[What the exercise asks] Copy all records exactly; omit pictures.

+ + + + +

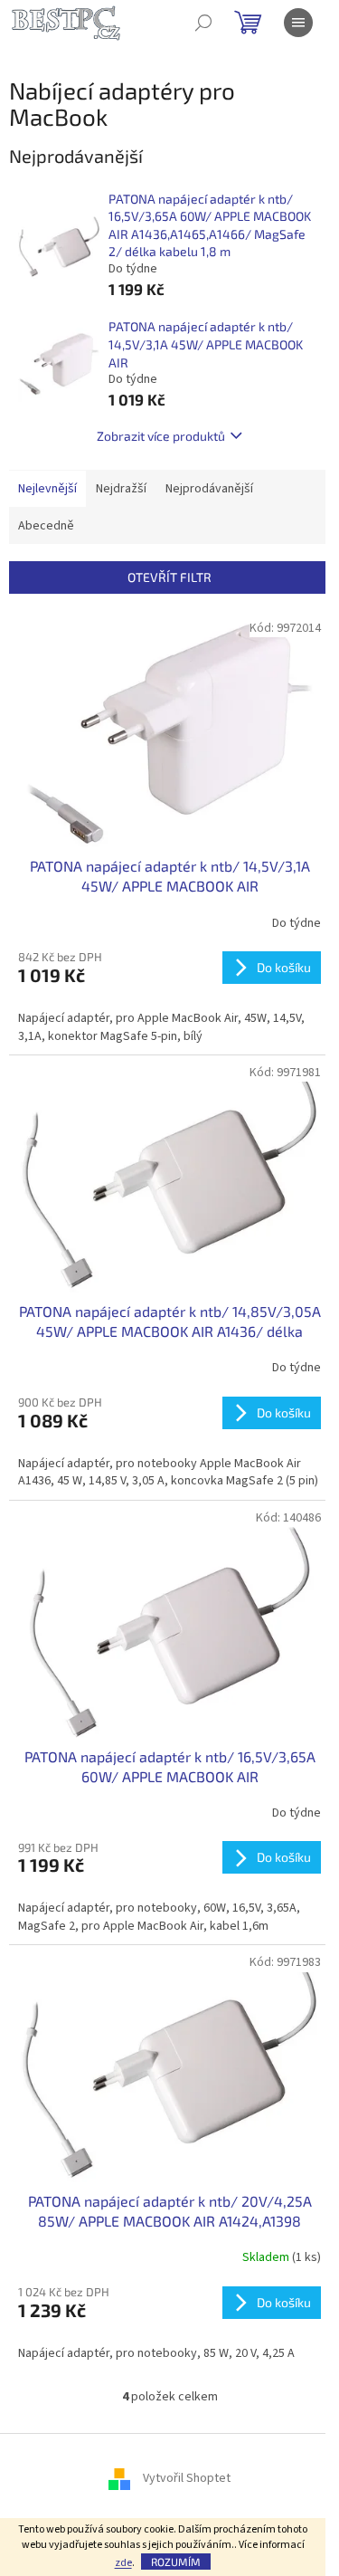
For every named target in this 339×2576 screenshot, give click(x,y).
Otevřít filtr (169, 577)
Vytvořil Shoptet (187, 2478)
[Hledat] (203, 23)
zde (123, 2563)
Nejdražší (121, 489)
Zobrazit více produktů (161, 436)
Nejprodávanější (209, 489)
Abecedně (46, 526)
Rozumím (176, 2561)
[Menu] (298, 23)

+ + + + +

[Solution to the problem]
For every named target in this 339×2576 screenshot, give click(x,y).
Otevřít filtr (169, 577)
Vytvořil Shoptet (187, 2478)
[Hledat] (203, 23)
zde (123, 2563)
Nejdražší (121, 489)
Zobrazit více produktů (161, 436)
Nejprodávanější (209, 489)
Abecedně (46, 526)
Rozumím (176, 2561)
[Menu] (298, 23)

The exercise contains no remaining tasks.